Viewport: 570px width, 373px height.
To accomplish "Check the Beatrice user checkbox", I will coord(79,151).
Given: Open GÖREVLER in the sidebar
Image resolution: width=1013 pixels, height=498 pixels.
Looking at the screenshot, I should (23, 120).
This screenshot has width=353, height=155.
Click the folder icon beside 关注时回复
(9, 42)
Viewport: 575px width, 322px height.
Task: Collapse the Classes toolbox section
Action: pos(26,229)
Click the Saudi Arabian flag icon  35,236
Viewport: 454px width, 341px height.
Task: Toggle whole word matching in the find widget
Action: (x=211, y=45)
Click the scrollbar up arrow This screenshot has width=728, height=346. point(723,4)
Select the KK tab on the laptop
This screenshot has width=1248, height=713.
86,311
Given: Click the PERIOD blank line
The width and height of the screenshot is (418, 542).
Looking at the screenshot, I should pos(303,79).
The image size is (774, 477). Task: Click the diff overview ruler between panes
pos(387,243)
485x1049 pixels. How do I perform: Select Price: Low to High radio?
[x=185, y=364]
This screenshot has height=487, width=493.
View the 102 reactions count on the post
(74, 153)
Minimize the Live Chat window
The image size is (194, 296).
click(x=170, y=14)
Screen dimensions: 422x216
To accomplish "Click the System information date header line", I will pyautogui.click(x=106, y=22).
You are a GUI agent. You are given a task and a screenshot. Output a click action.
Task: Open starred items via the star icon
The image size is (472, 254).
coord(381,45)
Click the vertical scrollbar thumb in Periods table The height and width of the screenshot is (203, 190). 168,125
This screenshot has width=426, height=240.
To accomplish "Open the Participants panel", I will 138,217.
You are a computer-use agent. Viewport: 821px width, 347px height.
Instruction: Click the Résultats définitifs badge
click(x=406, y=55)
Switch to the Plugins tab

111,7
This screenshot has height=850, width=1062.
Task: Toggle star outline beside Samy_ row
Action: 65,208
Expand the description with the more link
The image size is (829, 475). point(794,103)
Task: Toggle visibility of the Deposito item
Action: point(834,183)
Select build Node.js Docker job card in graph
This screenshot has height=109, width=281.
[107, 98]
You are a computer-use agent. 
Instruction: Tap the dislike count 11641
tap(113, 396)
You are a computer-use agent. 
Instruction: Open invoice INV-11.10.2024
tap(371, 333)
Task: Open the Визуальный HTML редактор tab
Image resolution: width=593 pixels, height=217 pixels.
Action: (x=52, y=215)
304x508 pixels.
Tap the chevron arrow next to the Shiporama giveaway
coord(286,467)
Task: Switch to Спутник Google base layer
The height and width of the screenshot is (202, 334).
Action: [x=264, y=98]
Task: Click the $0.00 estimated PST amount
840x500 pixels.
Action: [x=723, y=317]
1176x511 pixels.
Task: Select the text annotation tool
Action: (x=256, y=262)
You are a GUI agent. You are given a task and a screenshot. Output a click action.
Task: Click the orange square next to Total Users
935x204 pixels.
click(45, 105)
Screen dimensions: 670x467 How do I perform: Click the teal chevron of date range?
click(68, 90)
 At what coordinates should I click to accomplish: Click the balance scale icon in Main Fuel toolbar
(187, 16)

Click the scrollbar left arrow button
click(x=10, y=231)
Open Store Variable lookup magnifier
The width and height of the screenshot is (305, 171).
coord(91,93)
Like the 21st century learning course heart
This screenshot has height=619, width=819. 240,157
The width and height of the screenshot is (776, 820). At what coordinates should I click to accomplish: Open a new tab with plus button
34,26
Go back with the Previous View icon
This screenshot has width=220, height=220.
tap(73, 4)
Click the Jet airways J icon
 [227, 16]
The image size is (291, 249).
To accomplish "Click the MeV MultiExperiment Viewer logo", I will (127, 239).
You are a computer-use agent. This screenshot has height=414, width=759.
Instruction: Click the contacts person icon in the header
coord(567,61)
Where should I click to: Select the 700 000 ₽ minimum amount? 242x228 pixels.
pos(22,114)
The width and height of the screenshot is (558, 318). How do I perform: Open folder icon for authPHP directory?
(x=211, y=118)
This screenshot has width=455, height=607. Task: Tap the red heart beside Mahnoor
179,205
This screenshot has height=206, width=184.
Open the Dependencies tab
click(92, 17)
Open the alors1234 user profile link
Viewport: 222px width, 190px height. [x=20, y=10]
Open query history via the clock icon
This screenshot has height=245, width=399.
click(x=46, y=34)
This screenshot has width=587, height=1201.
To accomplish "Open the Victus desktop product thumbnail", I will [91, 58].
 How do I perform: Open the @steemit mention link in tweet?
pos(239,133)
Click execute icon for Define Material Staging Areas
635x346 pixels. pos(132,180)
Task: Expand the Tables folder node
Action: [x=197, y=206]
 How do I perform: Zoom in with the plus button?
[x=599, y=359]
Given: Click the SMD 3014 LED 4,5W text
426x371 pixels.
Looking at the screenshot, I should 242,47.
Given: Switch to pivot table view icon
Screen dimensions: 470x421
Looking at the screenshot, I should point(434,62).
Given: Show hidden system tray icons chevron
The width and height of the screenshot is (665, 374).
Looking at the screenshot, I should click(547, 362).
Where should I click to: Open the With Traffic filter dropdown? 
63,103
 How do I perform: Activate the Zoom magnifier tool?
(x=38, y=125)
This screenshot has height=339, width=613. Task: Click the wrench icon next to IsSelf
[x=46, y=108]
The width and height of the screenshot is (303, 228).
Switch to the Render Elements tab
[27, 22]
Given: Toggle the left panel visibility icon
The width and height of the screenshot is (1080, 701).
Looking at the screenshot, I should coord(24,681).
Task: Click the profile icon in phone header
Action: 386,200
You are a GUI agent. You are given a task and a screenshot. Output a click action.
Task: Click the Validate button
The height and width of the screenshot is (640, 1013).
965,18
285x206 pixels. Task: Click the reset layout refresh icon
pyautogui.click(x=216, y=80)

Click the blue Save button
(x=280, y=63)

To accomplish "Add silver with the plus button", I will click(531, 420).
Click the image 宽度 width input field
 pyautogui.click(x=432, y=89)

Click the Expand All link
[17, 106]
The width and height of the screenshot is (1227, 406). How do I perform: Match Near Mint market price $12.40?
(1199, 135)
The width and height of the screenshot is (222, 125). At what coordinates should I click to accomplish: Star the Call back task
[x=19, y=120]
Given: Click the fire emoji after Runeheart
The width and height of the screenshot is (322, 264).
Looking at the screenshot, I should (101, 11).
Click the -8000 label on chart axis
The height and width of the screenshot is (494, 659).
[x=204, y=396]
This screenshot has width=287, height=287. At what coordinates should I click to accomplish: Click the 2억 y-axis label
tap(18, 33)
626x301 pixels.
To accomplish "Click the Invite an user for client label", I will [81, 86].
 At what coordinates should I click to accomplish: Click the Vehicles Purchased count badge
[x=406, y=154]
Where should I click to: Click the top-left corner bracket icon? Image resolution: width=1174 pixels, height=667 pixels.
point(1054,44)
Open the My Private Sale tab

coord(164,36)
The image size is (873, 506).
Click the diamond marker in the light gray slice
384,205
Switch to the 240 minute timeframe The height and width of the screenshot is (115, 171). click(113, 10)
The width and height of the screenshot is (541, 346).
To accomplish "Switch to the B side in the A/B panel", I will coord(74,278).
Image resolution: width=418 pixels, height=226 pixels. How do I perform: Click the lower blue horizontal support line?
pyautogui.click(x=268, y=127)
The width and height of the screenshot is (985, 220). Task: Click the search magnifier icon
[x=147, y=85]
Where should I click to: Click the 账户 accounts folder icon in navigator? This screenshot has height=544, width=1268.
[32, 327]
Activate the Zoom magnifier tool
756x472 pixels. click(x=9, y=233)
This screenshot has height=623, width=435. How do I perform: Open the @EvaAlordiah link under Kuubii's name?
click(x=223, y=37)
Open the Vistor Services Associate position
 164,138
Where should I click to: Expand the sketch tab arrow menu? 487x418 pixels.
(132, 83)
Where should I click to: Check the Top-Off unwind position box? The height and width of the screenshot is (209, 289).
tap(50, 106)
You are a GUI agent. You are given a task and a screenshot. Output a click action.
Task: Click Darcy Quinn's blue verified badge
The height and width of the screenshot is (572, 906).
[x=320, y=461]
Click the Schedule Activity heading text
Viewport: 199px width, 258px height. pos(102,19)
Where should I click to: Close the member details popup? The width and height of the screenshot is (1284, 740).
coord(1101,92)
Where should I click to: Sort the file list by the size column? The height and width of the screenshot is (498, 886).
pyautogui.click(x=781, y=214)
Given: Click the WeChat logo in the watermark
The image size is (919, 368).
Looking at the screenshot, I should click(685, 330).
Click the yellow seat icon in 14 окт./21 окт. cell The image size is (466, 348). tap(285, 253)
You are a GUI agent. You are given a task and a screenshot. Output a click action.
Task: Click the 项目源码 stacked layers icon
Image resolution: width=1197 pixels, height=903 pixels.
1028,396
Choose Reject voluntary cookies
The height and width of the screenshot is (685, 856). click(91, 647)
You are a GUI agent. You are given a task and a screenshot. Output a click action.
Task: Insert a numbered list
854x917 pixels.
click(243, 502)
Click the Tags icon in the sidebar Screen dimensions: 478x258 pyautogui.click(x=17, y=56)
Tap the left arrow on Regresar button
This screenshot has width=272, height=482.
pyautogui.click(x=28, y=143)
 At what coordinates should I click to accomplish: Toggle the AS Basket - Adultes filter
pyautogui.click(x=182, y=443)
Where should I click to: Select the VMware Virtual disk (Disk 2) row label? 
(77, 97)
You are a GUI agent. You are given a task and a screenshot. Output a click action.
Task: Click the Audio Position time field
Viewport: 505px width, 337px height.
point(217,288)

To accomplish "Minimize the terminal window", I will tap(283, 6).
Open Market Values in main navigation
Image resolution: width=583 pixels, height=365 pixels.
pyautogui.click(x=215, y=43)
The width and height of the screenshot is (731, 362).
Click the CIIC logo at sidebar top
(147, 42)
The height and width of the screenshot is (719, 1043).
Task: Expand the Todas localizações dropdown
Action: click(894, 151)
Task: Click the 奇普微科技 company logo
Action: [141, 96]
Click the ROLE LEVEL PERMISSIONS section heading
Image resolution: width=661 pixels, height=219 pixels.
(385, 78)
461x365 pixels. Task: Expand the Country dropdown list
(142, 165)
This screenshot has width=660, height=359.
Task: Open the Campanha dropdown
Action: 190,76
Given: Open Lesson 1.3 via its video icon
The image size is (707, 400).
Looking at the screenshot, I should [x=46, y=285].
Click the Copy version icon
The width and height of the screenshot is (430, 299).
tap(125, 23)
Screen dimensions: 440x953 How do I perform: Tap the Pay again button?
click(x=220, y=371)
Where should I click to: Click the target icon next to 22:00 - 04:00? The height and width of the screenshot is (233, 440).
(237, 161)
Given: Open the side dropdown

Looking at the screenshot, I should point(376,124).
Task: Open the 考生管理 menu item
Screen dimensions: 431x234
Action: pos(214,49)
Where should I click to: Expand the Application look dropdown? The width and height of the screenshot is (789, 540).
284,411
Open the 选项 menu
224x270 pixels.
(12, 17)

◇ ◇ ◇

Goal of the exercise - Extract from the listing above the lines between the line containing "Switch to the 240" and the line containing "Task: Click the 项目源码 stacked layers icon", keeping both of those lines. Output nothing else.

Solution to this task -
Switch to the 240 minute timeframe The height and width of the screenshot is (115, 171). click(113, 10)
The width and height of the screenshot is (541, 346).
To accomplish "Switch to the B side in the A/B panel", I will coord(74,278).
Image resolution: width=418 pixels, height=226 pixels. How do I perform: Click the lower blue horizontal support line?
pyautogui.click(x=268, y=127)
The width and height of the screenshot is (985, 220). Task: Click the search magnifier icon
[x=147, y=85]
Where should I click to: Click the 账户 accounts folder icon in navigator? This screenshot has height=544, width=1268.
[32, 327]
Activate the Zoom magnifier tool
756x472 pixels. click(x=9, y=233)
This screenshot has height=623, width=435. How do I perform: Open the @EvaAlordiah link under Kuubii's name?
click(x=223, y=37)
Open the Vistor Services Associate position
 164,138
Where should I click to: Expand the sketch tab arrow menu? 487x418 pixels.
(132, 83)
Where should I click to: Check the Top-Off unwind position box? The height and width of the screenshot is (209, 289).
tap(50, 106)
You are a GUI agent. You are given a task and a screenshot. Output a click action.
Task: Click Darcy Quinn's blue verified badge
The height and width of the screenshot is (572, 906).
[x=320, y=461]
Click the Schedule Activity heading text
Viewport: 199px width, 258px height. pos(102,19)
Where should I click to: Close the member details popup? The width and height of the screenshot is (1284, 740).
coord(1101,92)
Where should I click to: Sort the file list by the size column? The height and width of the screenshot is (498, 886).
pyautogui.click(x=781, y=214)
Given: Click the WeChat logo in the watermark
The image size is (919, 368).
Looking at the screenshot, I should click(685, 330).
Click the yellow seat icon in 14 окт./21 окт. cell The image size is (466, 348). tap(285, 253)
You are a GUI agent. You are given a task and a screenshot. Output a click action.
Task: Click the 项目源码 stacked layers icon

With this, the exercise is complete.